Over the past few years, as my work life has accelerated at boggling speed, my personal life has begun creeping backward toward the 20th century. Like carbon offsets, each decision to remove a technology at home makes the corresponding upgrade at work feel more acceptable. Work: Slack, our latest instant-messaging program, replaces conversation as a way of conveying simple queries. Home: Devices are banned from bedrooms. Work: Upgrade to new “content management system.” Home: Netflix account to remain stubbornly DVD-based.
Disruption can be a positive force in the office, but at home it feels the way disruption has always felt: intrusive and annoying. At home, at least, we have the power to pace the change, to choose the old over the new. These incremental lifestyle downgrades help calibrate a rate of technological change that might otherwise produce a resting state of whiplash. They let me catch my breath.

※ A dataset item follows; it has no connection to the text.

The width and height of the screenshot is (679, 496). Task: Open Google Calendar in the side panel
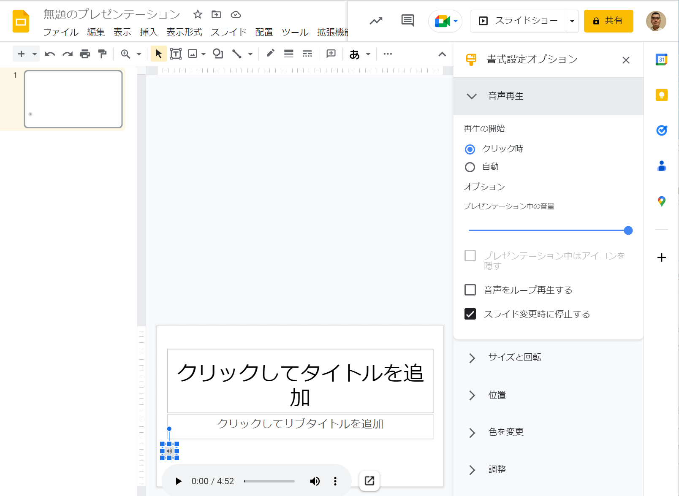[661, 59]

Even the highest-tech among us seem to feel this need: Digital tweens lust after manual typewriters while techies embrace Maker culture on weekends. People want to use more of their hands than just their thumbs, to get them dirty and scrub them clean afterward.
This requires occasionally putting down the smartphone. According to a 2017 study by the American Psychological Association, more Americans are employing “technology usage management strategies” such as banning cellphones from the dinner table (depressingly, only 28 percent of people do this), taking occasional “digital detoxes” and forbidding devices during family time.
I take as my guide for this the amazing 1976 classic novel The Shockwave Rider by John Brunner. In the story, he details what he calls "paid avoidance zones" that were created after a fictional Great Bay Quake:
The paid-avoidance areas were created as a way of economizing on public expenditure after the Great Bay Quake. It was cheaper to pay the refugees to go without up-to-the-minute equipment. Which they couldn't have afforded anyhow.
...settlements created by refugees from Northern California after the Great Bay Quake. Literally millions of traumatized fugitives had straggled southward. For years they survived in tents and shanties, dependent on federal handouts .. afraid to enter a building with a solid roof for fear it would crash down and kill them.
...One of the best thing about a paid-avoidance area is that you can still get manual cooking.
Far from being a desolate, poor slum, the paid avoidance areas were hotbeds of new technology and culture on an intimately human scale. They were considered highly attractive areas for vacationers.
Perhaps the people of Puerto Rico could show us the way.
Update 23-Oct-2017: Speaking of giving Puerto Rico some off-the-grid, unique technology, see Puerto Rico is currently considering Tesla’s plan for a series of microgrids, says govt official. End update.